- [AIM OF THE EXERCISE] The expected output is each line in the data below that includes the string "Open".

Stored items

★ ★ ★ ★

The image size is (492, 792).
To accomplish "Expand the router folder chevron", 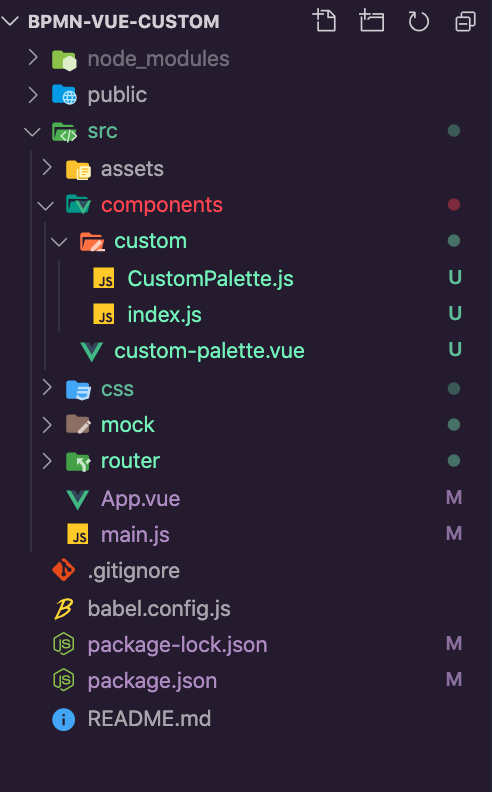I will [47, 461].
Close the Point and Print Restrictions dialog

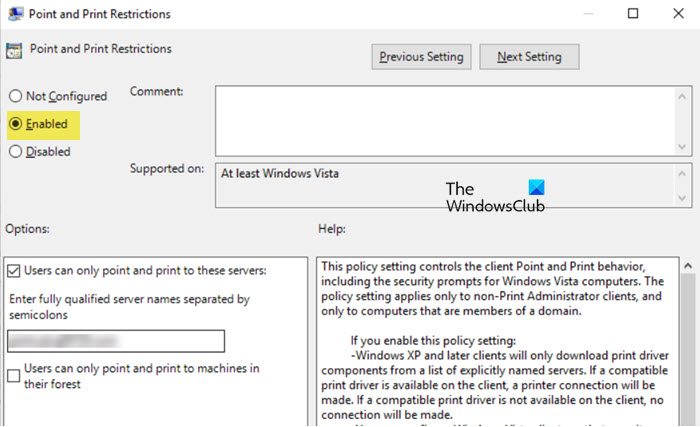point(679,14)
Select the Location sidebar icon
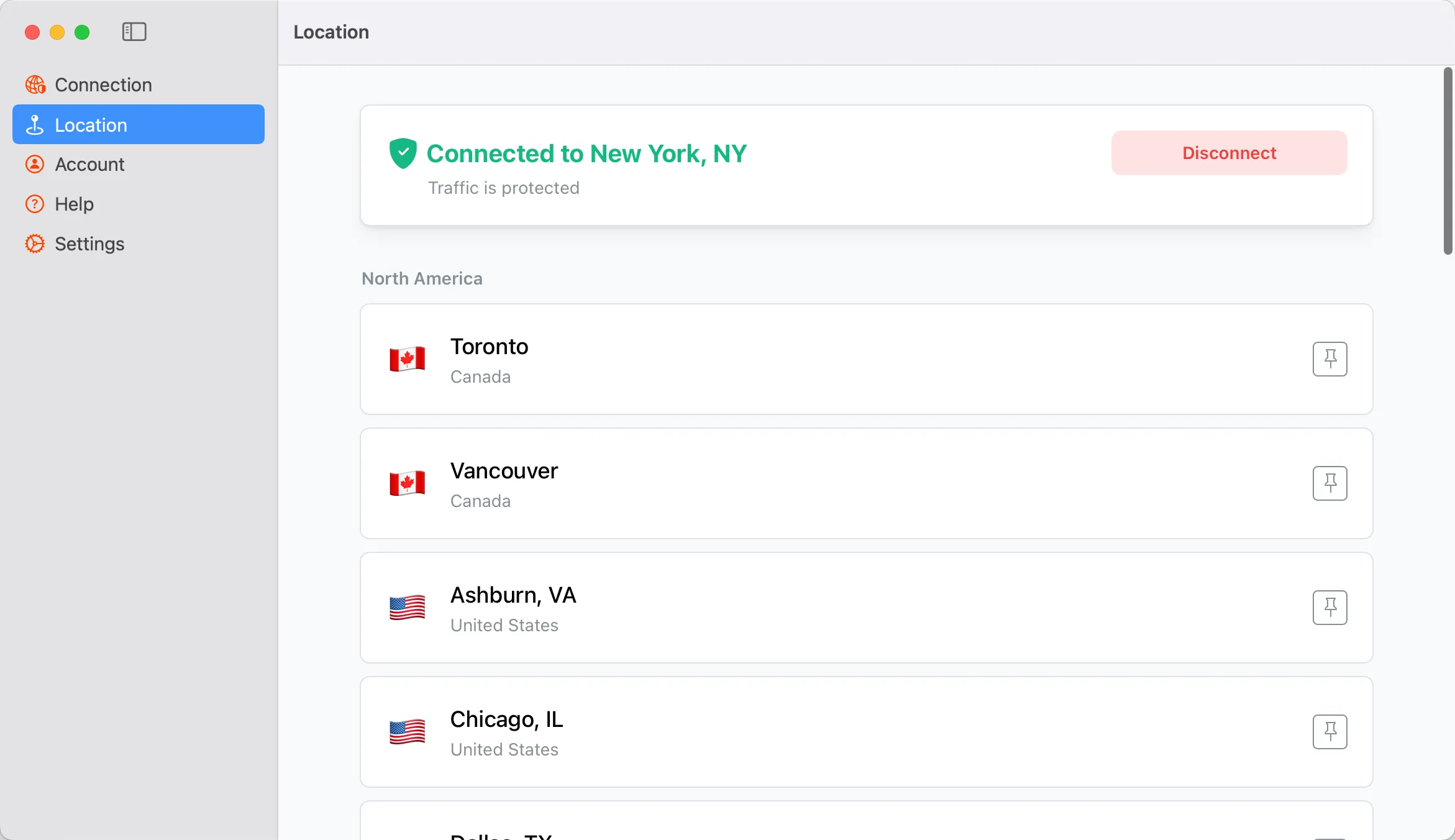1455x840 pixels. (x=35, y=124)
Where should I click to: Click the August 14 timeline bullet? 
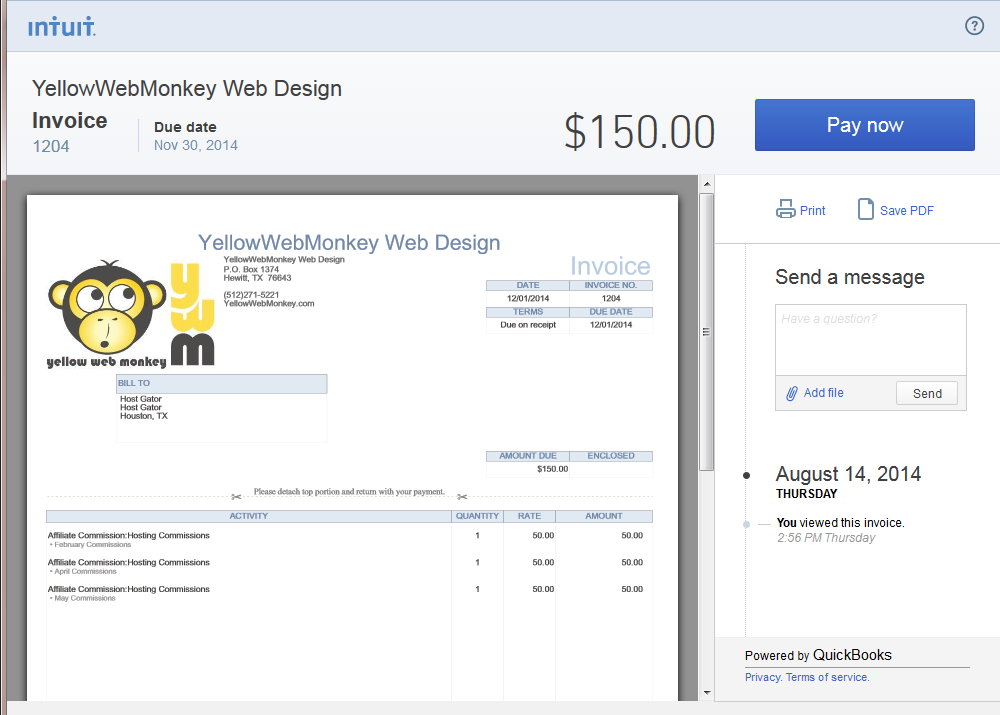pos(746,475)
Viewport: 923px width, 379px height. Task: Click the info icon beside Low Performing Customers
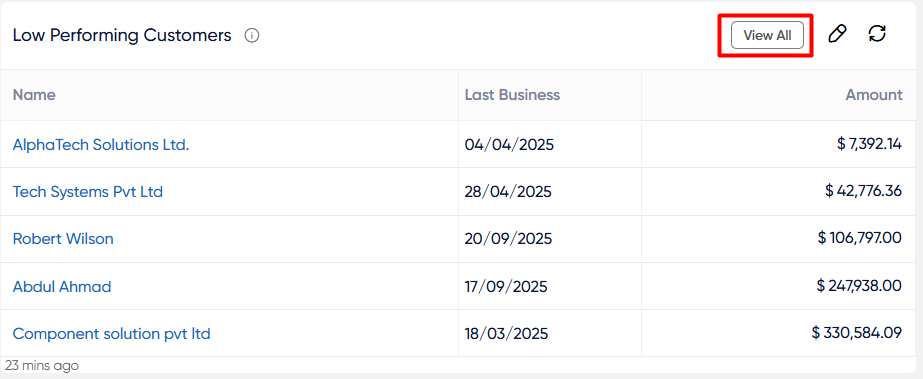(x=252, y=36)
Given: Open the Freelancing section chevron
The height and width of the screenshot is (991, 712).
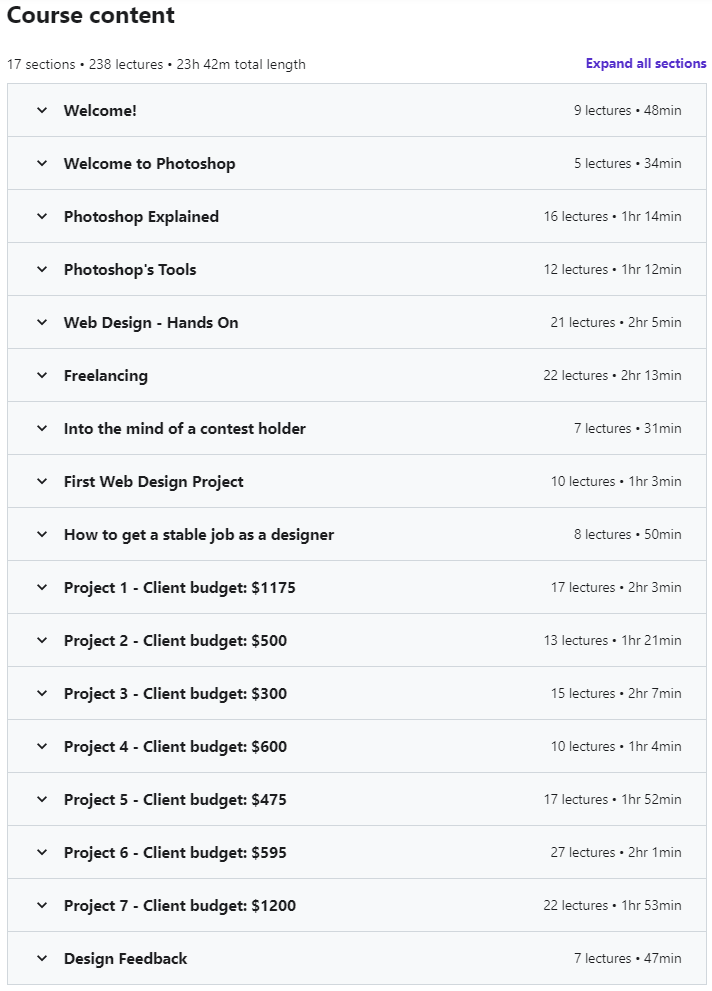Looking at the screenshot, I should click(x=42, y=376).

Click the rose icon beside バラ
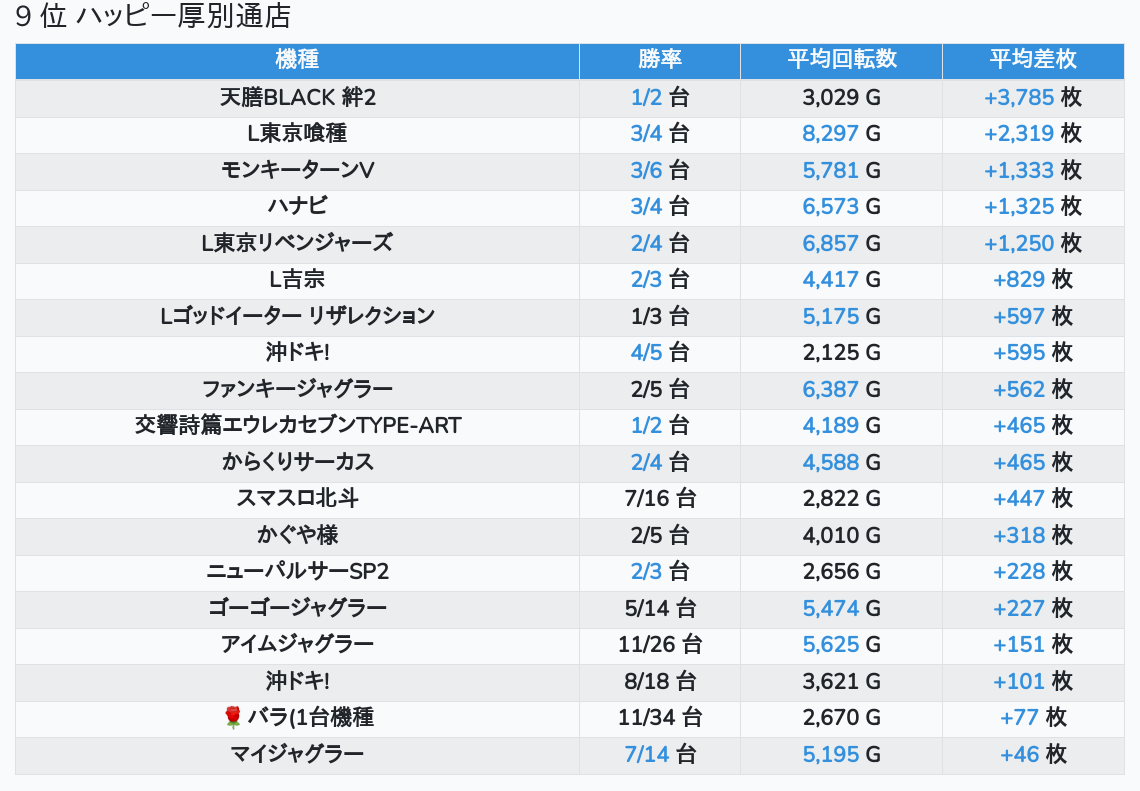pyautogui.click(x=233, y=717)
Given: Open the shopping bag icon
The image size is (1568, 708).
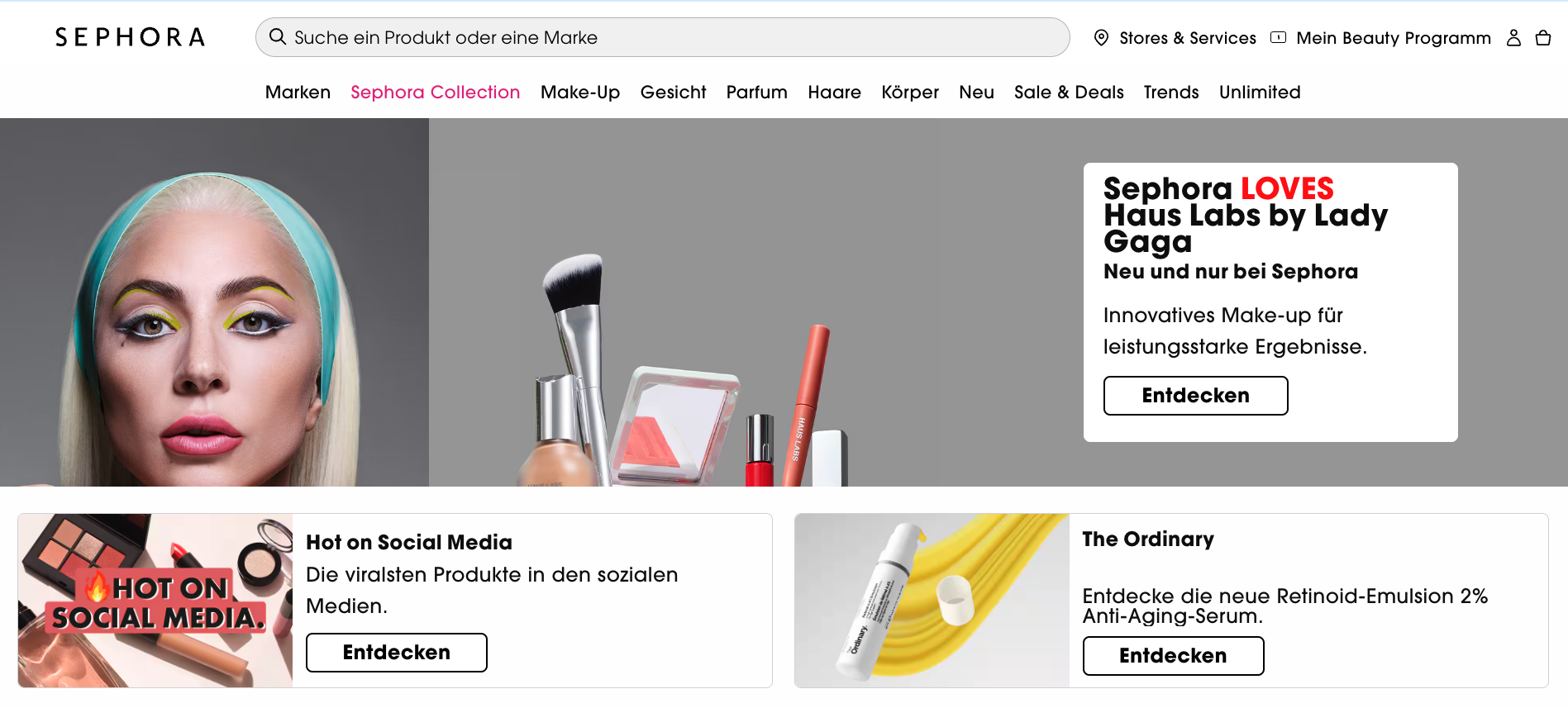Looking at the screenshot, I should [1543, 37].
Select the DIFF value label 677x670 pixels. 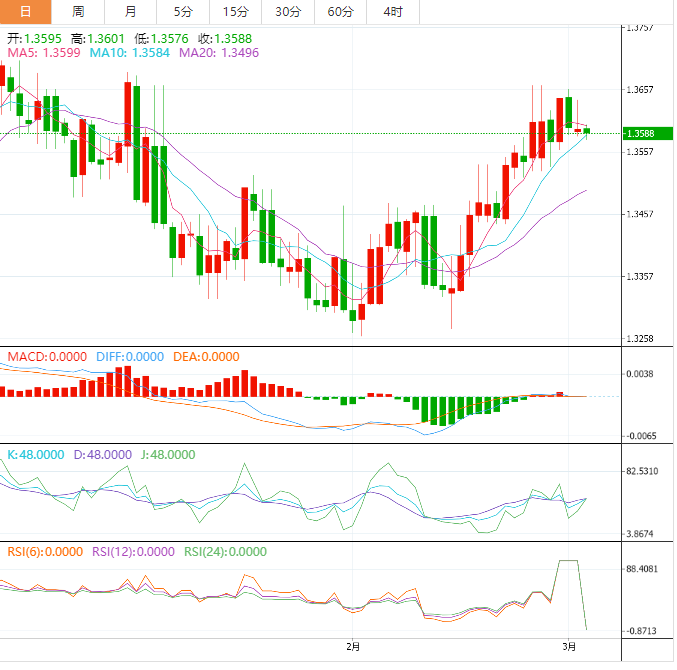[x=130, y=357]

★ ★ ★ ★

- [SOLUTION TO THE EXERCISE]
Given: Open the Freelancing section chevron
Given: Open the shopping bag icon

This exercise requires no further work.